Of course, that would all be a bit more acceptable if Warfighter at least tried to do something different, but rather it doesn't and merely tows the line and steals from the playbooks of every military shooter that's come before it. It's all here, you'll shoot at the same bad guys in the same locations with the same guns you've used in every Call of Duty and Battlefield before. But here's the kicker -- it does a lot of these moments worse than what's come before. Warfighter is an incredibly scripted experience, and your AI partners will carry out their pre-written actions regardless of what's going on around them. Say for instance you've flanked an entire squad of enemies and all that's left is a machine gunner on the complete opposite side of the screen; your squadmates will still carry out their actions as if all of those enemies were still there, regardless of if it puts them in harm's way or not.

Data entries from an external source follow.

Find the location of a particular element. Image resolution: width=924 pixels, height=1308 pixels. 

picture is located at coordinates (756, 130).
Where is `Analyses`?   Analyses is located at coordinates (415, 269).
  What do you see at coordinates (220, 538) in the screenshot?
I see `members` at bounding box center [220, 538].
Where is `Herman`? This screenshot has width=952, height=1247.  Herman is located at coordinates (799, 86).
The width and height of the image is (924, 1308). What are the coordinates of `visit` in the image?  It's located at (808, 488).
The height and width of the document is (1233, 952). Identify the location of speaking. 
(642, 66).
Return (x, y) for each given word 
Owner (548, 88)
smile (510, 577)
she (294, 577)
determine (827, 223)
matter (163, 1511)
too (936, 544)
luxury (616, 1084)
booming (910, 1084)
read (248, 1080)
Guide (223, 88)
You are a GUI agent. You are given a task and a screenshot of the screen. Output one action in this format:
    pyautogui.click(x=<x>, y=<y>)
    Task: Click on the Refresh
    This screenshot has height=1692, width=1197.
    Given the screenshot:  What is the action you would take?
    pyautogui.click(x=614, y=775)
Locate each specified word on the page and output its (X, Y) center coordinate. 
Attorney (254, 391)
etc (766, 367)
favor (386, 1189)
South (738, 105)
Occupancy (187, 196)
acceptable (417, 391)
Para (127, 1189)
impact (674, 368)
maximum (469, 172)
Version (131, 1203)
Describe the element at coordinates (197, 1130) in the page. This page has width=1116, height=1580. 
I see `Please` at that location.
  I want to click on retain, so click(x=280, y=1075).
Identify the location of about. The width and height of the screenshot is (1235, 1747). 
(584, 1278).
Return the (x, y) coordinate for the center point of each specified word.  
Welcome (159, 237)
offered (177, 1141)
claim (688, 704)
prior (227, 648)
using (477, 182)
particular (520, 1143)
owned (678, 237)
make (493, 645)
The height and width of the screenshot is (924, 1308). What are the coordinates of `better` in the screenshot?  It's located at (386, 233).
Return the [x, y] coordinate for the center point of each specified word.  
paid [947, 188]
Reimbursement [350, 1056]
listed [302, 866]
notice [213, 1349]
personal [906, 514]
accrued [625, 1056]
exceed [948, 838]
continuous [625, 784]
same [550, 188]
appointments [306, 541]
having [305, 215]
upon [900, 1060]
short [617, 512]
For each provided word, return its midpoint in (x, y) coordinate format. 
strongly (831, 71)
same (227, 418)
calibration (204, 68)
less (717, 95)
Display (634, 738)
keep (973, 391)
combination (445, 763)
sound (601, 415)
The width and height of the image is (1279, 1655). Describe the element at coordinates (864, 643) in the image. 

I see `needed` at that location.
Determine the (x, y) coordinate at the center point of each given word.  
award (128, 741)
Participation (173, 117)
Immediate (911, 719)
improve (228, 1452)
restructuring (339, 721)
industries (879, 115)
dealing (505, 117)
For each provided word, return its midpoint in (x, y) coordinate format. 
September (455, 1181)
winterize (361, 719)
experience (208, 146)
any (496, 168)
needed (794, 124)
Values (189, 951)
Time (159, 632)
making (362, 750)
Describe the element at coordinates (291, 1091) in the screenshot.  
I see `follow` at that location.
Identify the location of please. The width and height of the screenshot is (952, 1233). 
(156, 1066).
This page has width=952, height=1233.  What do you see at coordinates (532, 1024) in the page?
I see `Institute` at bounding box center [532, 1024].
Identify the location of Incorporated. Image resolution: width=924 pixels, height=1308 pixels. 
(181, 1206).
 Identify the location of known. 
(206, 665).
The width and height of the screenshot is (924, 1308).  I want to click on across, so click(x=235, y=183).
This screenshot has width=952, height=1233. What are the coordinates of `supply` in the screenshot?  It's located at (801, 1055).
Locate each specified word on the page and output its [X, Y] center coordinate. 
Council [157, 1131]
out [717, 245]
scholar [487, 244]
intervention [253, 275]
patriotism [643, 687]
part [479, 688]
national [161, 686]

"There is no room for improv here..."


This is all combined with the utterly cheap feeling that persists throughout the Warfighter experience. Guns never have a real weight to them, feel incredibly inaccurate and they sound like plastic props when being fired, even with impressive sound equipment. Perhaps most cheap is how the game insists on not just holding your hand through what could be fun sections, but grabbing your wrist and dragging you through them. There is no room for improv here and missions must be played out the way the game says -- there's even a point early on in the game where you're literally led to a window and forced to shoot a sniper rifle, all with very little interactivity.

Of course, like most Modern military shooters, Medal of Honor comes packed with an extensive multiplayer suite, but sadly it too does little to differentiate itself from the competition. It's not that it doesn't try, the game does use a novel approach of employing special operatives from a number of different nations, but it can't help account for the terrible map design, cluttered HUD and prodding pacing. If Warfighter has any legs it's in the multiplayer, but that's not saying much at all.

Years from now, when we look back at this console generation, Medal of Honor: Warfighter will be remembered as the straw that broke the proverbial camel's back -- if it's remembered at all. It's the definition of a lazy cash-grab that doesn't try to do anything but emulate what came before it and it does so badly. There is fun to be had here, but it's nothing you can't find for a third of the price elsewhere.

CHEATS USED: No Damage, Unlimited Ammo, Super Accuracy, more
The greatest thing about the trainer for Medal of Honor: Warfighter isn't that it makes you a bit of a super soldier or that it gives you the freedom to experiment a bit with the game, but that it makes the game's weapons feel a bit more realistic and weighty in your soldier's hands thanks to the no recoil and even the no reload cheats.

I would love to see a cheat that somehow makes your AI squadmates less suicidal, but hey -- maybe in the next update.